RobustToolbox icon indicating copy to clipboard operation
RobustToolbox copied to clipboard

Consider strategy for GPU device loss.

Open PJB3005 opened this issue 3 years ago • 6 comments

This can happen on ANGLE and Vulkan for various reasons but we might want to handle it. TL;DR is that we'll need to be able to re-load everything onto the GPU from scratch, at any time.

Biggest consideration is texture reloading. Most textures can be reloaded from disk, but anything uploaded by content or, say, the font system, may not. Do we just cache these in host RAM?

PJB3005 avatar Aug 15 '21 00:08 PJB3005

As someone who has no clue what this means, are you seriously prepping for someone unplugging their card while the game is running? And if so, why should we even support this?

PaulRitter avatar Aug 17 '21 07:08 PaulRitter

As someone who has no clue what this means, are you seriously prepping for someone unplugging their card while the game is running? And if so, why should we even support this?

AFAIK, this can happen for multiple reasons other than that such as:

  • Graphics driver being updated
  • Going from an from igpu to dgpu
  • GPU just stops responding and has to be reset

I think one of our contributors ran into this problem while just playing SS14 normally

gradientvera avatar Aug 17 '21 07:08 gradientvera

But yeah SS14 needs to support GPU hotswapping.

ike709 avatar Aug 17 '21 15:08 ike709

As someone who has no clue what this means, are you seriously prepping for someone unplugging their card while the game is running? And if so, why should we even support this?

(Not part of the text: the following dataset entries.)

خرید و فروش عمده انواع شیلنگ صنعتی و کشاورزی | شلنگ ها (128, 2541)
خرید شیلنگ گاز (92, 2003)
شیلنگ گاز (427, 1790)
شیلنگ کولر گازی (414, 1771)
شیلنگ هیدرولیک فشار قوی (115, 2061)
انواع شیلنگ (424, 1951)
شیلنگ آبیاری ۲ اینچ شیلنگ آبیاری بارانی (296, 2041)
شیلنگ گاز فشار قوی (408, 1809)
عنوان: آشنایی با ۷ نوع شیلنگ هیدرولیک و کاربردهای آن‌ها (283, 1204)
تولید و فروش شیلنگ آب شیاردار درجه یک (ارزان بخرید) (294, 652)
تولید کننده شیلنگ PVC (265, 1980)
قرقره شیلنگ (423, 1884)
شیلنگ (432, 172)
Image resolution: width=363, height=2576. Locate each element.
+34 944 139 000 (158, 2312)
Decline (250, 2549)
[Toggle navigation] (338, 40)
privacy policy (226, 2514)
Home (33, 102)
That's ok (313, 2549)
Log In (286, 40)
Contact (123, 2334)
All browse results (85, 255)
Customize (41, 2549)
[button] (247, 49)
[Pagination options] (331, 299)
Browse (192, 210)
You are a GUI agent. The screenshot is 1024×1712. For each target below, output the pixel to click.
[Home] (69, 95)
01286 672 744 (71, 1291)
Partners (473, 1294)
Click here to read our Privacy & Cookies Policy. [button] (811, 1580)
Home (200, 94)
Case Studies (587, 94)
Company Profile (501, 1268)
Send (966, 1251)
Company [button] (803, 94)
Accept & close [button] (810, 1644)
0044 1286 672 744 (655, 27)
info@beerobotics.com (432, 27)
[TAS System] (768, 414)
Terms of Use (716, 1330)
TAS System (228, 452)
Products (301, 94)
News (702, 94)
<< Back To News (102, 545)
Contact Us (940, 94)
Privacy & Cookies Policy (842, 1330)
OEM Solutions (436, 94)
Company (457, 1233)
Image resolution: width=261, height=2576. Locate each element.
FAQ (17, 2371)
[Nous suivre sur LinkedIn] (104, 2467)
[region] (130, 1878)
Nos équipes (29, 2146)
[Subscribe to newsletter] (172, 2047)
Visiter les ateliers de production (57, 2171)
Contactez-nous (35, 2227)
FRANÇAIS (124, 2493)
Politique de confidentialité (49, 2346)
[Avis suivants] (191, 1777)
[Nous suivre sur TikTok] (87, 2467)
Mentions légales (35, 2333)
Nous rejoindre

You know that fancy Microsoft Surface where if you join the keyboard to the tablet it starts using the nvidia GPU? There you go.

PJB3005 avatar Aug 17 '21 15:08 PJB3005

I think one of our contributors ran into this problem while just playing SS14 normally

Shadow was having a problem where his GPU was being reset while resizing the window for some reason. Still sounds like a driver bug but oh well.

PJB3005 avatar Aug 17 '21 15:08 PJB3005

Oh yeah, I've had problems on Linux where unsuspending the system causes GPU memory to be cleared. In this case the driver would report a GPU device loss and require us to re-initialize everything instead, buuut desktop OpenGL traditionally had no concept of this so the GL driver is forced to keep a copy of every texture/buffer in host RAM, which is incredibly wasteful. It also can't do this for any GPU-generated textures (anything rendered on the GPU to a framebuffer) which means that many programs have broken screens upon unsuspend.

My understanding is that if we handle GPU device loss ourselves (via GL_ARB_robustness and platform-specific extensions) then the GL driver does not have to keep a host-memory copy and this would reduce memory usage drastically (we can reload textures from disk in this rare scenario instead of keeping them in memory).

A problem is that GLFW requires you to re-create the whole window. This is mildly annoying to say the least.

PJB3005 avatar Aug 17 '21 16:08 PJB3005